It should be no surprise that Logan is not like other X-Men movies. It’s rated R for a very different reason than Deadpool was. This is the kind of story that isn’t afraid to deal with very dark and sad themes. It’s the kind of story where our heroes are vulnerable very much like real people. Those very real stories give the opportunity for Hugh Jackman and Patrick Stewart to take center stage. They are not the same cheery Professor X or the same comic Wolverine. They are characters who have experienced the world’s darkest moments and a world that has betrayed them.
The world of Logan is mundane and tough. The living condition of its inhabitants seem fine, but it’s the conditions of life of the marginalized mutants that look like hell. And James Mangold is aware of this and plays it out more than he’s ever done before. He brings back the X-Men movies to the root of what made them so great the first time.

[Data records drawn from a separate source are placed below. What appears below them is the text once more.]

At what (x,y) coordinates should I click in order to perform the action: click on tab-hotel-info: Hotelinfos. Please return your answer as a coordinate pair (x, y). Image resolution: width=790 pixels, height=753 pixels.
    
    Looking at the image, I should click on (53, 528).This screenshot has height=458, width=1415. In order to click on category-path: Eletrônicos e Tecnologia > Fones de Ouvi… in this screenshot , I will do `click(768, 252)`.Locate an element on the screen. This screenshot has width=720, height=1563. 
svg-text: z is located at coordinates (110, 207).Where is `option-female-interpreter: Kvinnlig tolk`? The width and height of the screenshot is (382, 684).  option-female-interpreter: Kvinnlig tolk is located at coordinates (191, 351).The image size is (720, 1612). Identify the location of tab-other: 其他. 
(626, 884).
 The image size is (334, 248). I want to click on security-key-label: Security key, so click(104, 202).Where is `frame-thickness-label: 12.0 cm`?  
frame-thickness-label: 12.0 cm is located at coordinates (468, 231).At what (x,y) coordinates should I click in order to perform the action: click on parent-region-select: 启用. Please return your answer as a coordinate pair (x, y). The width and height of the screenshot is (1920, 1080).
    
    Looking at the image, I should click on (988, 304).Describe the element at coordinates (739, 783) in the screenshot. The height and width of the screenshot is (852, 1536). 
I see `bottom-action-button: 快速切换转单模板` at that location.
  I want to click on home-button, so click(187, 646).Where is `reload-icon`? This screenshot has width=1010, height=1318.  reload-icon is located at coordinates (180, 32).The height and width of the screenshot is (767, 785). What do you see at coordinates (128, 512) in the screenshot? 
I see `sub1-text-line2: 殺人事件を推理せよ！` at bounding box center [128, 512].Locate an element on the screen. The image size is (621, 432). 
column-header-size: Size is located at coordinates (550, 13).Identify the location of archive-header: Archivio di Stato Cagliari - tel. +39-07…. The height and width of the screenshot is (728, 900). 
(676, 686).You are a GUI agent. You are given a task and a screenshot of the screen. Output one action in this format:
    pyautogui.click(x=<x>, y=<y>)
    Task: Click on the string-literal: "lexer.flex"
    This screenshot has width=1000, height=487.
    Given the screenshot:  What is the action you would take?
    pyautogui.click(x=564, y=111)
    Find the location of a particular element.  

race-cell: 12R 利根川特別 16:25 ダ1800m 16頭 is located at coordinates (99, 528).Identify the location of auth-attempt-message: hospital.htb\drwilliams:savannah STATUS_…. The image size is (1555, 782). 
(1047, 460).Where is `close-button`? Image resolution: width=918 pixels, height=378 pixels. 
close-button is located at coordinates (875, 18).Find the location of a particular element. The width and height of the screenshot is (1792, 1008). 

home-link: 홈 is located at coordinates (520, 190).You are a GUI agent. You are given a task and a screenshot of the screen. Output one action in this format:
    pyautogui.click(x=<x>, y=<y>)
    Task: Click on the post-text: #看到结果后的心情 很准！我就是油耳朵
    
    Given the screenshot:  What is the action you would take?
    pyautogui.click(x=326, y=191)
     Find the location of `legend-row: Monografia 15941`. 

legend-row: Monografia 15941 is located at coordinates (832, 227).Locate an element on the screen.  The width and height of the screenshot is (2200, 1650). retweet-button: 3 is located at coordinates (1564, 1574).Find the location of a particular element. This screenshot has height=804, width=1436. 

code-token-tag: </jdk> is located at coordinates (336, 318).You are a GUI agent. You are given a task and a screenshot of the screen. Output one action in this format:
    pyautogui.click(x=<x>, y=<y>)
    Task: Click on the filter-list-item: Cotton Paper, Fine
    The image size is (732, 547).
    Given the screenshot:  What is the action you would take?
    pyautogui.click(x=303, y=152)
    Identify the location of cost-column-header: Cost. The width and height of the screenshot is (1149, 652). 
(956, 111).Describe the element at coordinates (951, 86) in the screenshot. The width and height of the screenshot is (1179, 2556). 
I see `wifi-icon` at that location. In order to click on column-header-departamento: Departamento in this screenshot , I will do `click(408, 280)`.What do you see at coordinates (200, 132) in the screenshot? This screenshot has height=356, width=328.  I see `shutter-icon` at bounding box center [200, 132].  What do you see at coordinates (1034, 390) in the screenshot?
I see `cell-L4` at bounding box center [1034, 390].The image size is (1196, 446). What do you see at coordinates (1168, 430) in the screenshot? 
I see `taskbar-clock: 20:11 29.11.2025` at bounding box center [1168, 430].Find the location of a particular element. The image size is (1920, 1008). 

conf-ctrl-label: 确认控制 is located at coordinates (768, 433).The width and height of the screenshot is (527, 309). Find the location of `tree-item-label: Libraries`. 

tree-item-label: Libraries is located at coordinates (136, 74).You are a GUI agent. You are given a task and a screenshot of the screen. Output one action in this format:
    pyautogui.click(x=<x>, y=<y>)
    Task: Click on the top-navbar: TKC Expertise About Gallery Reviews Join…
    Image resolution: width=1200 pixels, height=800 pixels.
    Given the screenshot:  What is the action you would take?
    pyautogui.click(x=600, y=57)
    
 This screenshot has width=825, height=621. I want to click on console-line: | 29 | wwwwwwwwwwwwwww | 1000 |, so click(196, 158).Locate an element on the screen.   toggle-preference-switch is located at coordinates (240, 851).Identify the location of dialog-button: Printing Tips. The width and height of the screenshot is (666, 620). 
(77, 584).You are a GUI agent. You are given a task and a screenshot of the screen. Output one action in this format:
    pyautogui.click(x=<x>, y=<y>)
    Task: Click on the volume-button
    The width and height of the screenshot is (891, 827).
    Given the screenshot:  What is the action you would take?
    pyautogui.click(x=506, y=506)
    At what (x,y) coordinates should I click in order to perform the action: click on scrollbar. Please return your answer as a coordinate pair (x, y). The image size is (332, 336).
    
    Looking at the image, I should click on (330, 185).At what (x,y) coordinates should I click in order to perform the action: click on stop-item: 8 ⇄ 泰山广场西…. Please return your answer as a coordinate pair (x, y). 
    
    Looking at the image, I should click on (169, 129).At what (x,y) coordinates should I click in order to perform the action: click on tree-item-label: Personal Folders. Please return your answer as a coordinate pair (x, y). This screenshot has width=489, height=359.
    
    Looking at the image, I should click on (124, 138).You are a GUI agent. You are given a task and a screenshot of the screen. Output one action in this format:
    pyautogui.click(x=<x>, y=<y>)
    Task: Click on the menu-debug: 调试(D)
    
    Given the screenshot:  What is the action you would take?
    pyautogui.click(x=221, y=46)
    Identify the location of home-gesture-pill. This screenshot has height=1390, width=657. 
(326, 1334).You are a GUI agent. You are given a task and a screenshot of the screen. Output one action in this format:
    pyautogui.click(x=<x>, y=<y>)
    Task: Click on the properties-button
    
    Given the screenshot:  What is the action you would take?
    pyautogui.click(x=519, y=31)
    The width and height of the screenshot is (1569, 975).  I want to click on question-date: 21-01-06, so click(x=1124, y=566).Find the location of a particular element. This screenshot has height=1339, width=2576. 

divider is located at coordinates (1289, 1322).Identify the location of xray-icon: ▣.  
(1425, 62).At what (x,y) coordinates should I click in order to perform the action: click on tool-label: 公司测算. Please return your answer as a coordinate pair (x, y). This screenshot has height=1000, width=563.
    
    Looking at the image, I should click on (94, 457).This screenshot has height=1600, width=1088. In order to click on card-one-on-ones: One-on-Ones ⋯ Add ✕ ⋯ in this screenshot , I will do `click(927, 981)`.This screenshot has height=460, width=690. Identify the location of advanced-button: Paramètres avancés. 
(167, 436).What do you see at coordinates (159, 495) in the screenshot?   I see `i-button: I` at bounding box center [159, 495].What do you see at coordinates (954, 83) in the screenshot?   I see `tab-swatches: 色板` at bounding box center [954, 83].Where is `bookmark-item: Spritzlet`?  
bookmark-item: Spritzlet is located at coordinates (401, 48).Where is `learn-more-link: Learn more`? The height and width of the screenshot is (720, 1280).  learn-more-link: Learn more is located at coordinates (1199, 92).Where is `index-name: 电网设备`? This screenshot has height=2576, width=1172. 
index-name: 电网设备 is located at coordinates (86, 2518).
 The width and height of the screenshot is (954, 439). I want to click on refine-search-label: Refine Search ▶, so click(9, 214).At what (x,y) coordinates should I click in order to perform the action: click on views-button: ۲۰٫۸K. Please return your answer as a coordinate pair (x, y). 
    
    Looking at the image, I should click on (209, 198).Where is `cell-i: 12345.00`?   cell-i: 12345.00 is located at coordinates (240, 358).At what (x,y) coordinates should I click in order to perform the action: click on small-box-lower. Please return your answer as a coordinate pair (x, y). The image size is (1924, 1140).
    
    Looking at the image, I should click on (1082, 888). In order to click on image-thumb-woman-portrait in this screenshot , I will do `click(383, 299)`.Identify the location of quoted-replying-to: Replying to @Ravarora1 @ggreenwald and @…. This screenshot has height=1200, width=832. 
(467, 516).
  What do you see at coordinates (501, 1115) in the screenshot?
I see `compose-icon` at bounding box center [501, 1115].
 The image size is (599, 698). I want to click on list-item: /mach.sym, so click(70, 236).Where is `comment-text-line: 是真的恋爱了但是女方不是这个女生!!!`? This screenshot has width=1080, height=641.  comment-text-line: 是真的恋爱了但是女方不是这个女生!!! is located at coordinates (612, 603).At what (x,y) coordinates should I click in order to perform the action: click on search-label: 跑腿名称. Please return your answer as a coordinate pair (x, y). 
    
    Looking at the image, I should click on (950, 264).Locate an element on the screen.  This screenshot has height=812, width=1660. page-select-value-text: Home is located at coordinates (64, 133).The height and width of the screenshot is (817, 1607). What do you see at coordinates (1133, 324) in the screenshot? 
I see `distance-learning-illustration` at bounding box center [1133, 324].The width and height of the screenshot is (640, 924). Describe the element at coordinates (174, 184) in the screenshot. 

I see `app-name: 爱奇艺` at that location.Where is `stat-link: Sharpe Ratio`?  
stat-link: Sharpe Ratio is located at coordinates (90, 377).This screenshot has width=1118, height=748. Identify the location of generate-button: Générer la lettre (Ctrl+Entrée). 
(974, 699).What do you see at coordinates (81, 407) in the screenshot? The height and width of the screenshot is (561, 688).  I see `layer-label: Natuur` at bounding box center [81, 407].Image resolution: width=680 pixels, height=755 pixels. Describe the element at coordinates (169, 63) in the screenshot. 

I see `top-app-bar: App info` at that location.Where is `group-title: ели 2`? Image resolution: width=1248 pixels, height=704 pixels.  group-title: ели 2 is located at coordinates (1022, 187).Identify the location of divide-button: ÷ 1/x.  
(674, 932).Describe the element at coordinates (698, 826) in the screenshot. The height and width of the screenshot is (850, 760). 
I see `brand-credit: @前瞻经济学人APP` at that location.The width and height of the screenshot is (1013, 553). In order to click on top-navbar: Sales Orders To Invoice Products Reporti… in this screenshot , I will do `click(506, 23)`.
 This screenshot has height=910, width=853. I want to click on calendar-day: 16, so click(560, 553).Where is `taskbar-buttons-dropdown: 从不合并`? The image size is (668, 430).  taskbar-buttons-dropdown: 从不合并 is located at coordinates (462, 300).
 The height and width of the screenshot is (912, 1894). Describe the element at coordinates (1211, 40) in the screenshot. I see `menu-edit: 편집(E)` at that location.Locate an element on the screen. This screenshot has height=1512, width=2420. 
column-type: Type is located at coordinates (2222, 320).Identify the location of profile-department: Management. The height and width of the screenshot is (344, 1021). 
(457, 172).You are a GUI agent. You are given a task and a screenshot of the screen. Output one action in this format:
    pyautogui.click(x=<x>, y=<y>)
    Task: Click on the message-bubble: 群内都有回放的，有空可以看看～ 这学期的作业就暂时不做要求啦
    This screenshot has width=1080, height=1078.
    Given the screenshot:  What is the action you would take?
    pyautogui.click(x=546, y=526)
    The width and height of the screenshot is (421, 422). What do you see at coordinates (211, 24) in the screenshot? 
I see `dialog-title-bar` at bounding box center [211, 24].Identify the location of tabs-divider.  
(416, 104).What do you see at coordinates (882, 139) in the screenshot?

Although Logan is set in 2029, like all good X-Men movies, it speaks about issues of this time. Mutants have always served as a voice of the people who don’t quite fit in society. Whether it be people of color, homosexuals or transgenders, X-Men has always given them a voice. Therefore, of course, Logan would give voice to the people in need of one right now in America, immigrants. As you could probably tell from the plot, Logan is very much a tale of immigration as its core. These are people seeking asylum from something that has ruined their lives much like in real life. And it’s no secret why James Mangold and his team decided for the immigrant, X-23, to speak Spanish.
Logan will be well up there with the best comic book movies. It reinvents much like the first X-Men did. It dares to make superhero movies emotional dramas instead of a full on action movie. For action fans dying to see action scenes, there’s still plenty to be had. But for fans tired of the genre, I would give Logan a try because you won’t ever settle for anything less after.
Logan is released in theaters on March 3rd in the US and Canada.